Segment Start: Records for this exercise
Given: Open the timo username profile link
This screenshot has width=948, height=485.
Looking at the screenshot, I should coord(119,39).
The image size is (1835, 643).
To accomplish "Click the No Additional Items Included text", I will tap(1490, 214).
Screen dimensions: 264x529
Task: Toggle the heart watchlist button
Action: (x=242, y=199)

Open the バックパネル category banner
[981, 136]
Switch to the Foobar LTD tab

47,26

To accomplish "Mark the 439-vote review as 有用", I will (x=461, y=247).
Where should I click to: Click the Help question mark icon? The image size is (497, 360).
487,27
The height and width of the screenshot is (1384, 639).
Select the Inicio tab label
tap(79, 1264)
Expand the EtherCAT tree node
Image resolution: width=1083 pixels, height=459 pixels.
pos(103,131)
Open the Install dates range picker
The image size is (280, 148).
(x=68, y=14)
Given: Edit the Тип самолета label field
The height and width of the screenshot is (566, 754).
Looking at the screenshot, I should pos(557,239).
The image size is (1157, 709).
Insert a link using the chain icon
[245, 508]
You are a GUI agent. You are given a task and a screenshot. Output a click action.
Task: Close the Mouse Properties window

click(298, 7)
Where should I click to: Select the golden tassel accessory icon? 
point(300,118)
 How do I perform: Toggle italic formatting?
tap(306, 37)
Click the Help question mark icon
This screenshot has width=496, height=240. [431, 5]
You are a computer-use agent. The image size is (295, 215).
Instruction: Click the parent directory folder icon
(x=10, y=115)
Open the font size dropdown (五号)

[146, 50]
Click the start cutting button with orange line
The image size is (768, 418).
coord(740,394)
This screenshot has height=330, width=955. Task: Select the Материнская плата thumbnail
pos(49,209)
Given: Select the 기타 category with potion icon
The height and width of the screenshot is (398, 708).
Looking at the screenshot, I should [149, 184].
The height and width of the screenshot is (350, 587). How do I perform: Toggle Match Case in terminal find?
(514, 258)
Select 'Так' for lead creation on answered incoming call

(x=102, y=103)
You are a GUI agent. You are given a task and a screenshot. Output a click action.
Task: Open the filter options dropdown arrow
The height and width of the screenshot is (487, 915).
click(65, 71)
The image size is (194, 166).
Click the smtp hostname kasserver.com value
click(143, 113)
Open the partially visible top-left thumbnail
Segment End: Records for this exercise
== Your objective ==
Transcribe the data. Leave every line exactly as it is.

== Response to the exercise ==
Given: Open the timo username profile link
This screenshot has width=948, height=485.
Looking at the screenshot, I should coord(119,39).
The image size is (1835, 643).
To accomplish "Click the No Additional Items Included text", I will tap(1490, 214).
Screen dimensions: 264x529
Task: Toggle the heart watchlist button
Action: (x=242, y=199)

Open the バックパネル category banner
[981, 136]
Switch to the Foobar LTD tab

47,26

To accomplish "Mark the 439-vote review as 有用", I will (x=461, y=247).
Where should I click to: Click the Help question mark icon? The image size is (497, 360).
487,27
The height and width of the screenshot is (1384, 639).
Select the Inicio tab label
tap(79, 1264)
Expand the EtherCAT tree node
Image resolution: width=1083 pixels, height=459 pixels.
pos(103,131)
Open the Install dates range picker
The image size is (280, 148).
(x=68, y=14)
Given: Edit the Тип самолета label field
The height and width of the screenshot is (566, 754).
Looking at the screenshot, I should pos(557,239).
The image size is (1157, 709).
Insert a link using the chain icon
[245, 508]
You are a GUI agent. You are given a task and a screenshot. Output a click action.
Task: Close the Mouse Properties window

click(298, 7)
Where should I click to: Select the golden tassel accessory icon? 
point(300,118)
 How do I perform: Toggle italic formatting?
tap(306, 37)
Click the Help question mark icon
This screenshot has width=496, height=240. [431, 5]
You are a computer-use agent. The image size is (295, 215).
Instruction: Click the parent directory folder icon
(x=10, y=115)
Open the font size dropdown (五号)

[146, 50]
Click the start cutting button with orange line
The image size is (768, 418).
coord(740,394)
This screenshot has height=330, width=955. Task: Select the Материнская плата thumbnail
pos(49,209)
Given: Select the 기타 category with potion icon
The height and width of the screenshot is (398, 708).
Looking at the screenshot, I should [149, 184].
The height and width of the screenshot is (350, 587). How do I perform: Toggle Match Case in terminal find?
(514, 258)
Select 'Так' for lead creation on answered incoming call

(x=102, y=103)
You are a GUI agent. You are given a task and a screenshot. Output a click action.
Task: Open the filter options dropdown arrow
The height and width of the screenshot is (487, 915).
click(65, 71)
The image size is (194, 166).
Click the smtp hostname kasserver.com value
click(143, 113)
Open the partially visible top-left thumbnail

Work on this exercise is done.